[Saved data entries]

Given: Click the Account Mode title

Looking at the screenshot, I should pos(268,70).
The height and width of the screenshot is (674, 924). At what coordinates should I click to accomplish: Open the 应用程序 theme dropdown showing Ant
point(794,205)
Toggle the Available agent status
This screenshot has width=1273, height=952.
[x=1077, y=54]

■ **Your objective**
Return a faithful copy of all the records above.

■ **Exercise solution**
Given: Click the Account Mode title

Looking at the screenshot, I should pos(268,70).
The height and width of the screenshot is (674, 924). At what coordinates should I click to accomplish: Open the 应用程序 theme dropdown showing Ant
point(794,205)
Toggle the Available agent status
This screenshot has width=1273, height=952.
[x=1077, y=54]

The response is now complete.